Der Veker (Yiddish: דער וועקער, 'The Awakener') was a Yiddish language newspaper published from Minsk 1917–1941. Initially a Bundist publication founded in the midst of the 1917 revolutions, it continued publishing as a Communist Party organ until 1925.

==Bundist newspaper==
During its first years, Der Veker was an organ of the General Jewish Labour Bund. Der Veker was the first legal bundist newspaper to be published in Minsk. The first issue was published on May 12, 1917. As Yiddish-language publishing bloomed in Minsk in 1917, Der Veker emerged as the most important Yiddish newspaper of the city. Initially it was published thrice weekly, on June 1, 1917, it became a daily newspaper. The name was taken from the Bund organ in Vilna published during the Russian Revolution of 1905.

In the early period, editors of Der Veker included Arn Vaynshteyn, Esther Frumkin and Abraham Kirzhnits. Max Weinreich served as the editor of Der Veker in December 1917. In 1918, the editorship was handed back to Frumkin. As the Red Army seized Minsk in December 1918, Der Veker was the sole Yiddish newspaper of the city that continued to be published.

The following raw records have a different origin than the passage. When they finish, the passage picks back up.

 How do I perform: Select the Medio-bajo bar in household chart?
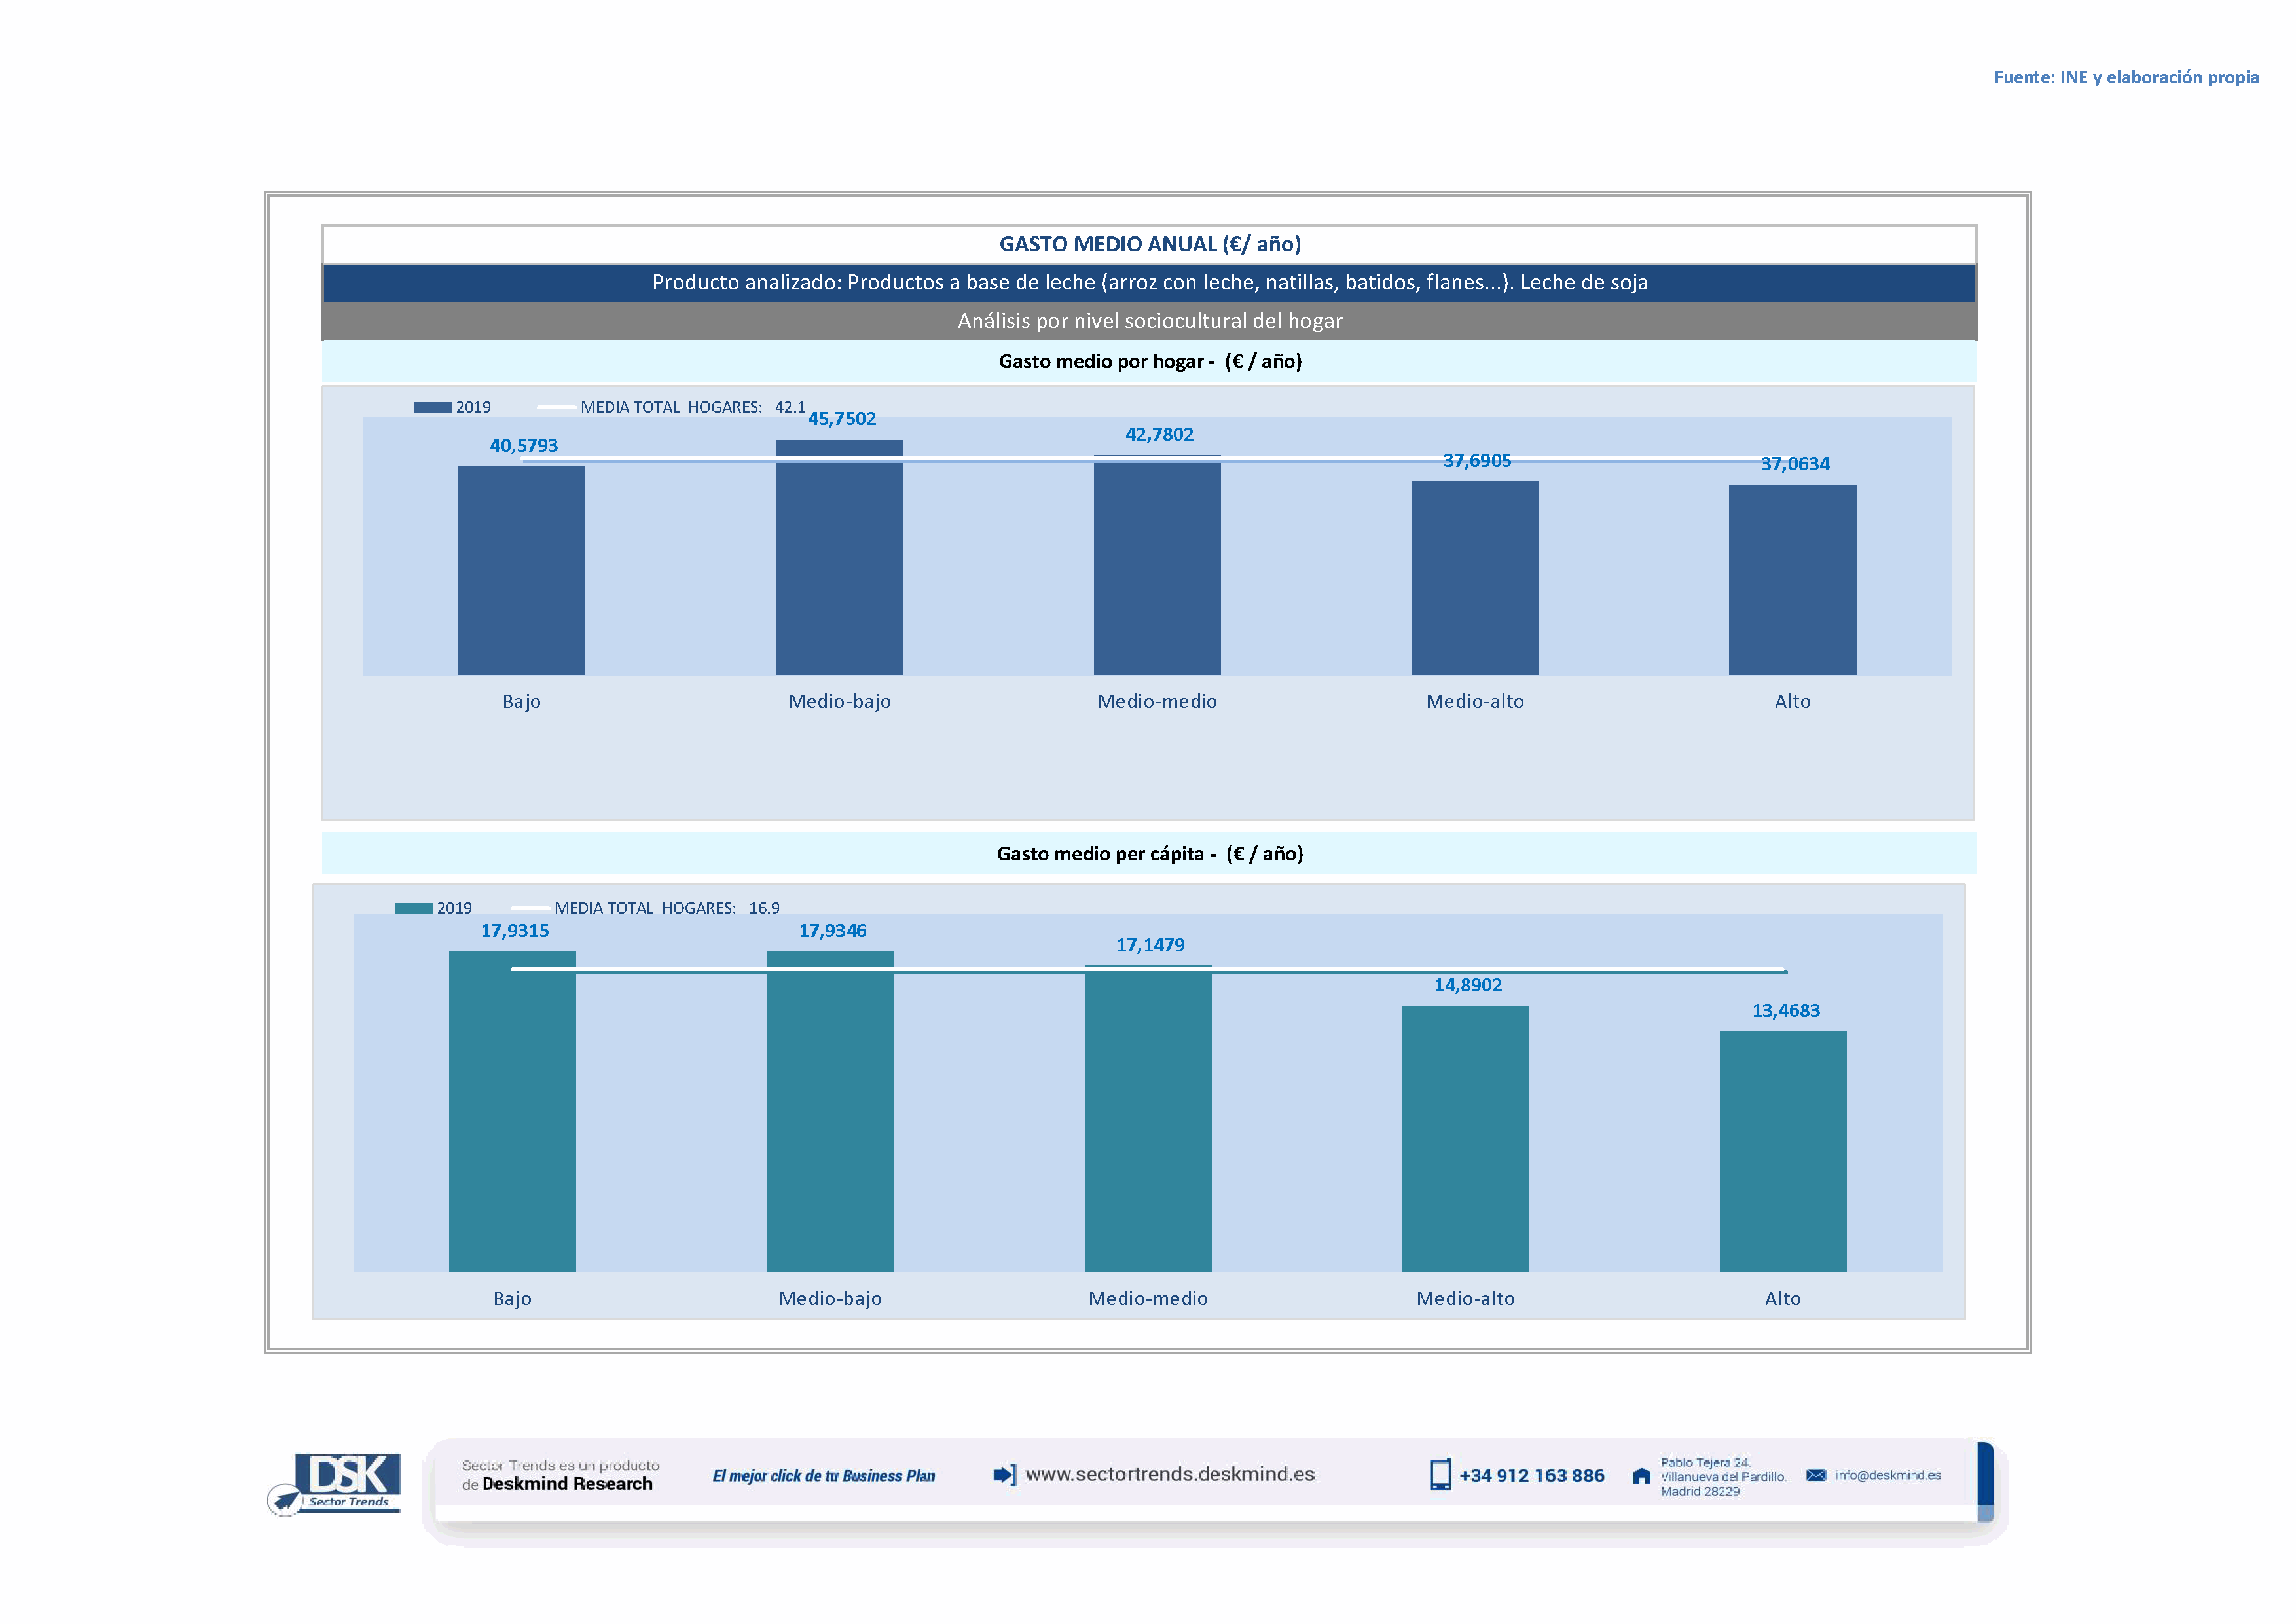point(839,560)
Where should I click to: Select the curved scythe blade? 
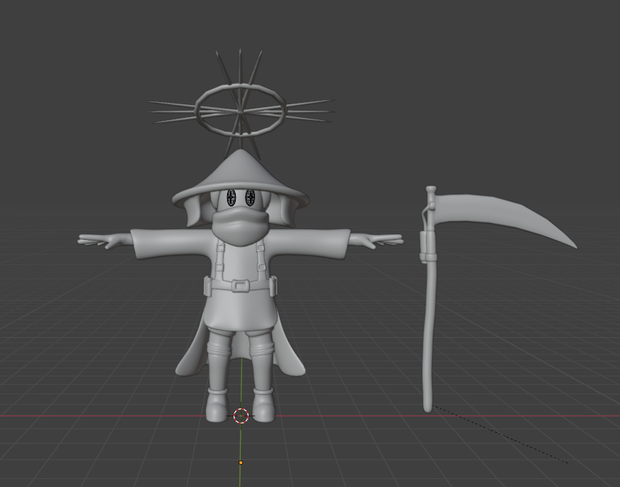click(x=502, y=217)
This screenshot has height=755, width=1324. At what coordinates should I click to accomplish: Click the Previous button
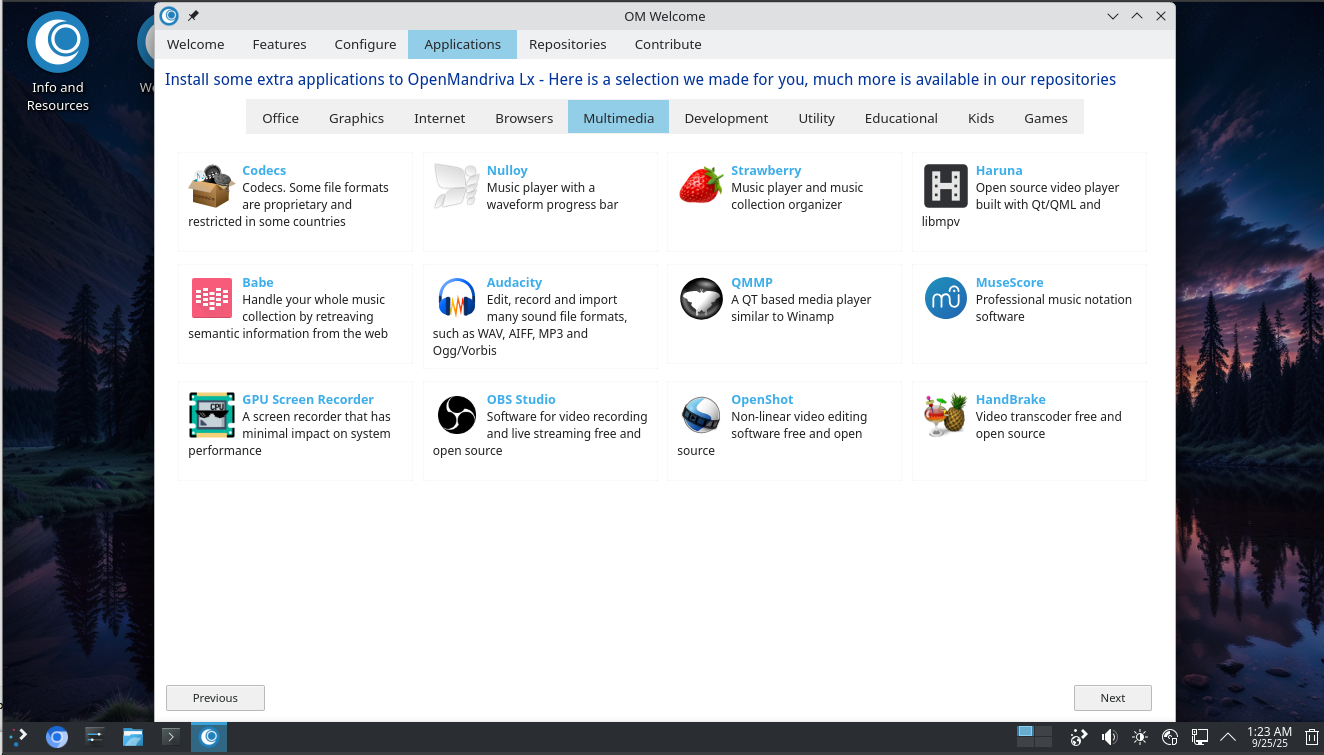coord(215,698)
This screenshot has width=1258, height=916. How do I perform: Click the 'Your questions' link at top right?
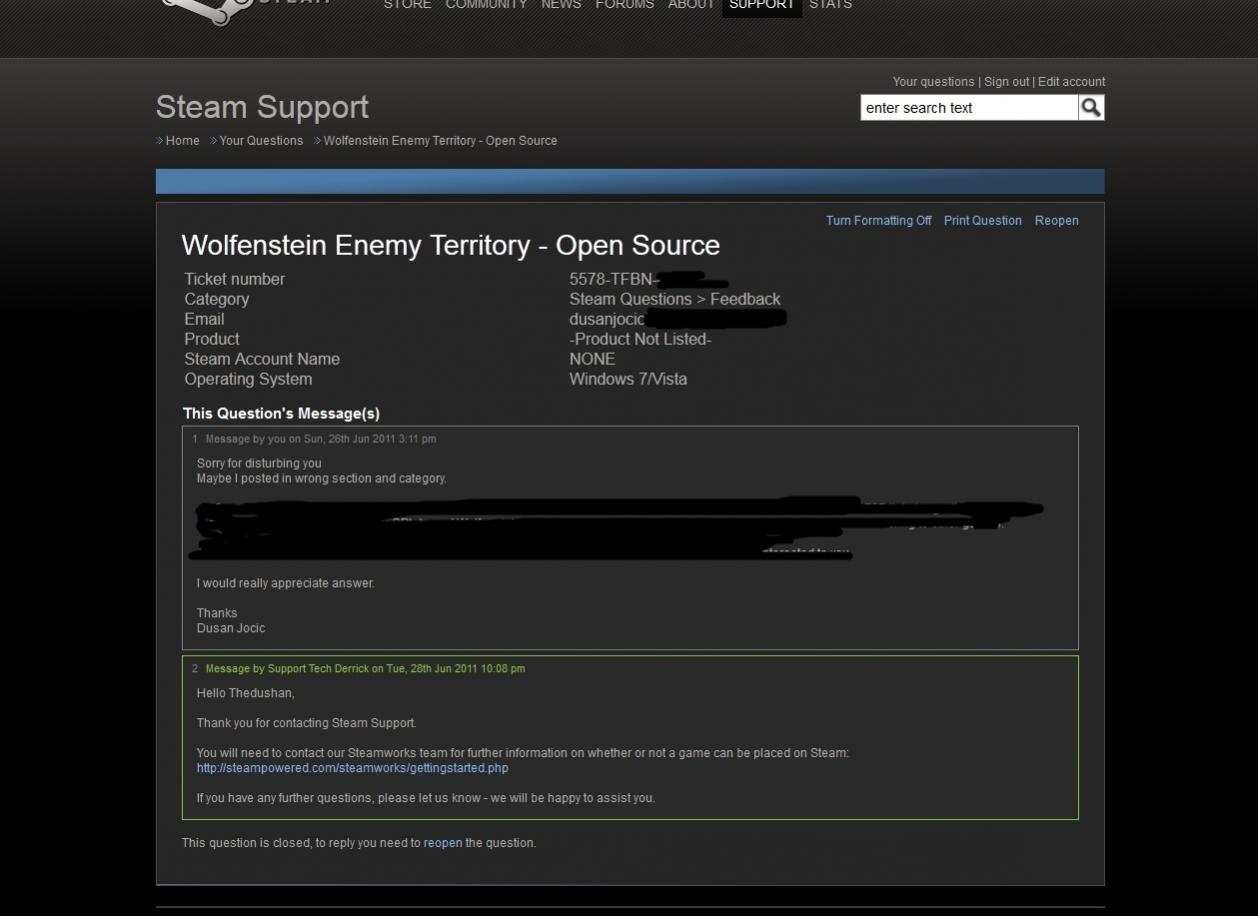click(933, 82)
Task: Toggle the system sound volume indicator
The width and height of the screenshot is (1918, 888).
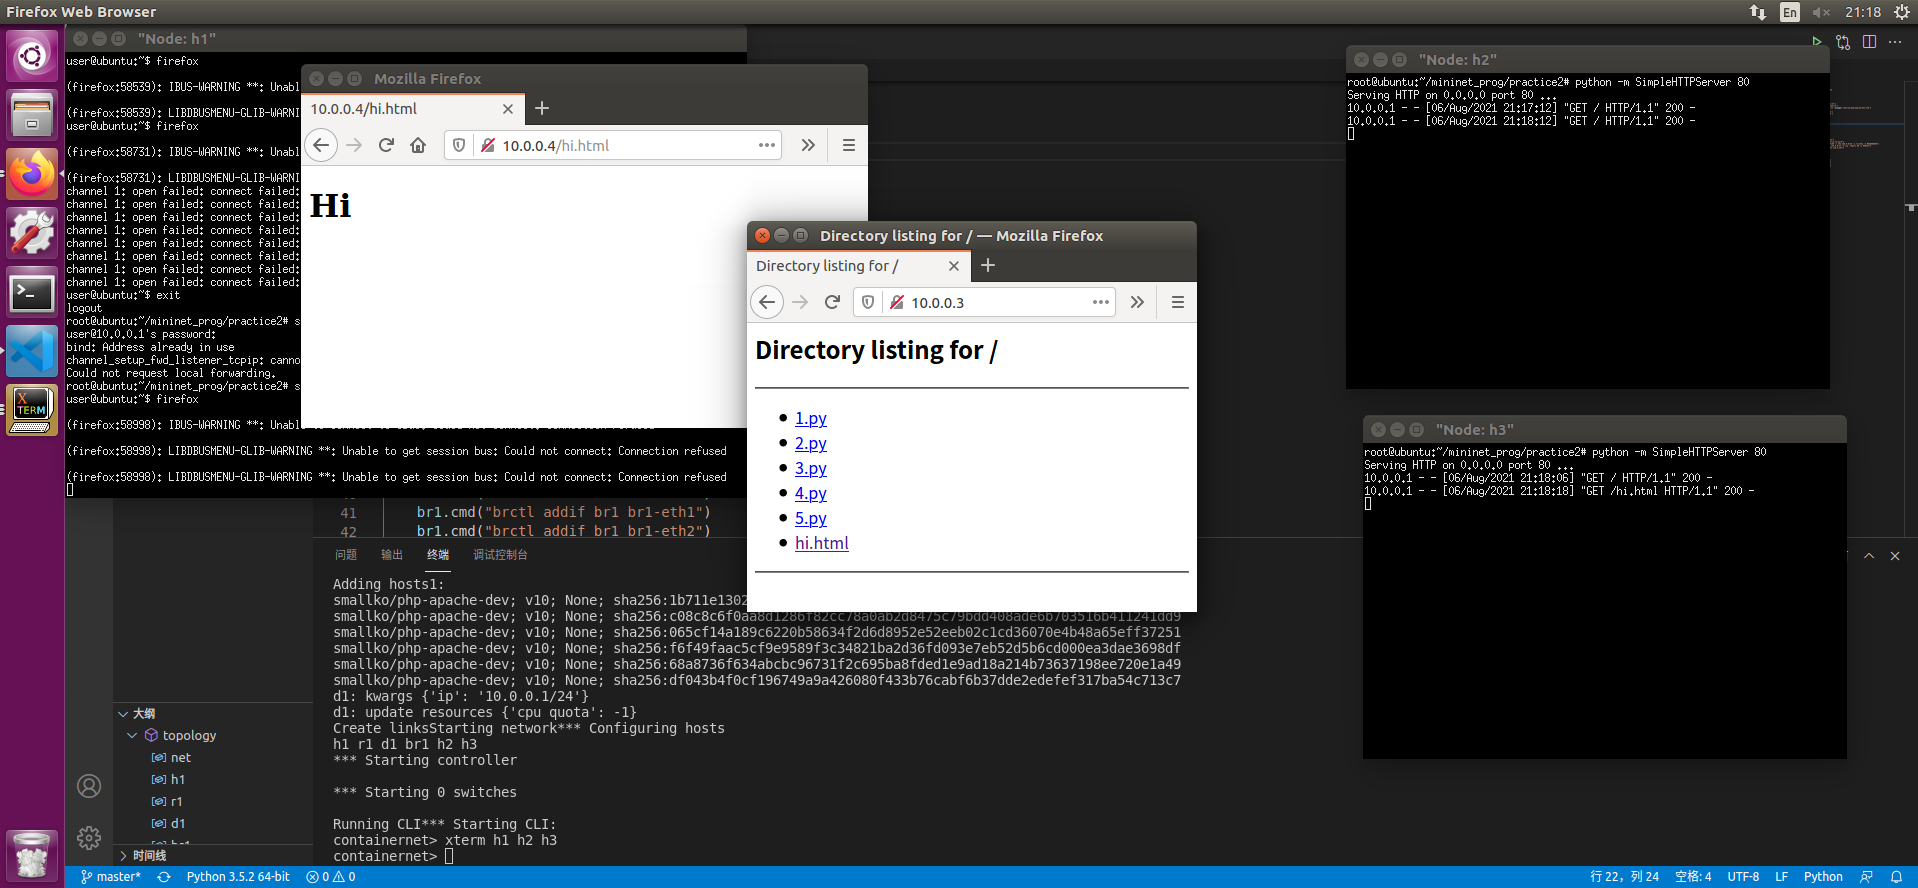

By March 1921 Der Veker had a circulation of about 5,000. Following the 12th Bund conference, Der Veker became an organ of the Communist Bund (Kombund), albeit published irregularly.

==Communist Party organ==
As the Communist Bund merged with the Communist Party, Der Veker became the main organ of the Yevsektsiya (Jewish section of the Communist Patrty) in the Byelorussian Soviet Socialist Republic on April 21, 1921. Elye Osherovitsh was named editor in chief of the newspaper in 1922. At this point, the editorial staff was overwhelmingly made up by ex-bundists. At the time, Der Veker was one of three main Yiddish dailies in the soviet republics (together with Der Emes in Moscow and Komunistishe fon in Kiev). In July 1922, the daily circulation of Der Veker was about 2,500. In mid-1922 the Yevsektsiya launched a campaign to increase subscriptions for the newspaper. The Yiddish used in Der Veker was heavily influenced by Russian vocabulary, in contrast to the purist Yiddish used in Der Emes.

On November 7, 1925, on the eighth anniversary of the October Revolution, the newspaper was replaced by Oktyabr ('October'). The name of the new publication was unequivocally Bolshevik, the usage of old bundist names had irked Jewish communist in Belorussia for some time as the Bund and the Jewish communists had a legacy of hostility.